O Departamento de Estado dos Estados Unidos publicou nesta quarta-feira (12) o relatório anual sobre direitos humanos, avaliando 196 países, incluindo o Brasil. Sob a gestão Biden, o documento destacou avanços na liberdade de expressão após a saída de Bolsonaro. Já o relatório sob Trump, divulgado nesta terça, aponta deterioração do cenário brasileiro em 2023 e critica ações do Judiciário, além de questionar o conceito de discurso de ódio e relatar aumento do antissemitismo.
Liberdade de expressão e imprensa
O relatório do governo Biden afirma que a Constituição e as leis brasileiras garantem a liberdade de expressão, inclusive para a imprensa, e que o governo, de modo geral, respeitava esse direito. Destaca-se que uma mídia independente, um Judiciário eficaz e um sistema político democrático funcional promovem a liberdade de expressão. A saída de Jair Bolsonaro da Presidência é citada como positiva, já que o ex-presidente “atacava verbalmente jornalistas e veículos de imprensa”.

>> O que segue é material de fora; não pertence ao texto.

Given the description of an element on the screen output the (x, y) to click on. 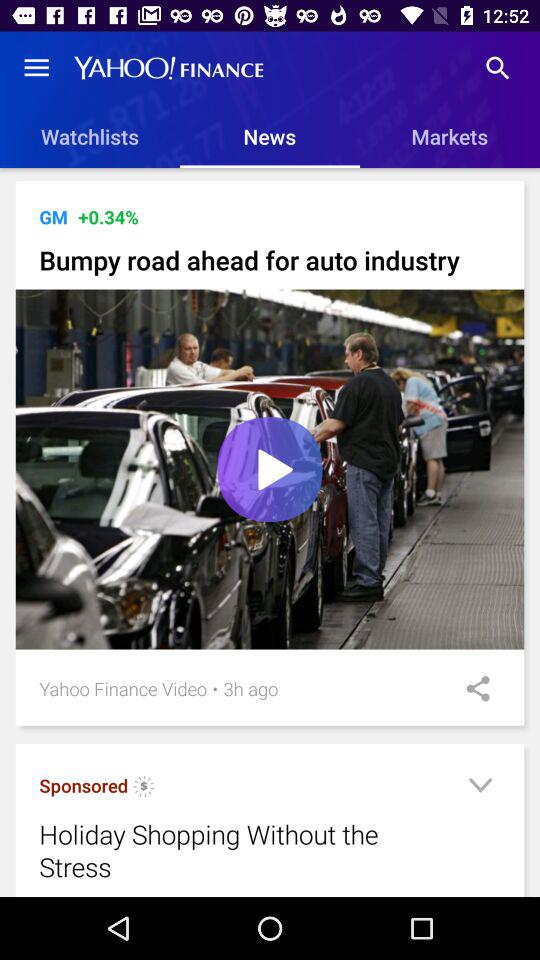
turn off the gm (53, 216)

Em contraste, o relatório sob Trump, divulgado em 2025, afirma que “a situação dos direitos humanos no Brasil piorou durante o ano”. O documento destaca críticas ao Judiciário brasileiro, alegando que foram tomadas “medidas amplas e desproporcionais para minar a liberdade de expressão e a liberdade na Internet”, como o bloqueio de plataformas e contas acusadas de espalhar desinformação. Alexandre de Moraes e o bloqueio da rede social X são citados especificamente.
Discurso de ódio e antissemitismo
No relatório Biden, o discurso de ódio é tratado como preocupação devido à disseminação nas redes sociais, facilitando ataques a jornalistas, cidadãos e instituições. Já no relatório Trump, o termo é chamado de “amplo”, “vago” e “ambíguo”, e o documento afirma que o governo brasileiro suprimiu discursos politicamente desfavoráveis sob essa justificativa.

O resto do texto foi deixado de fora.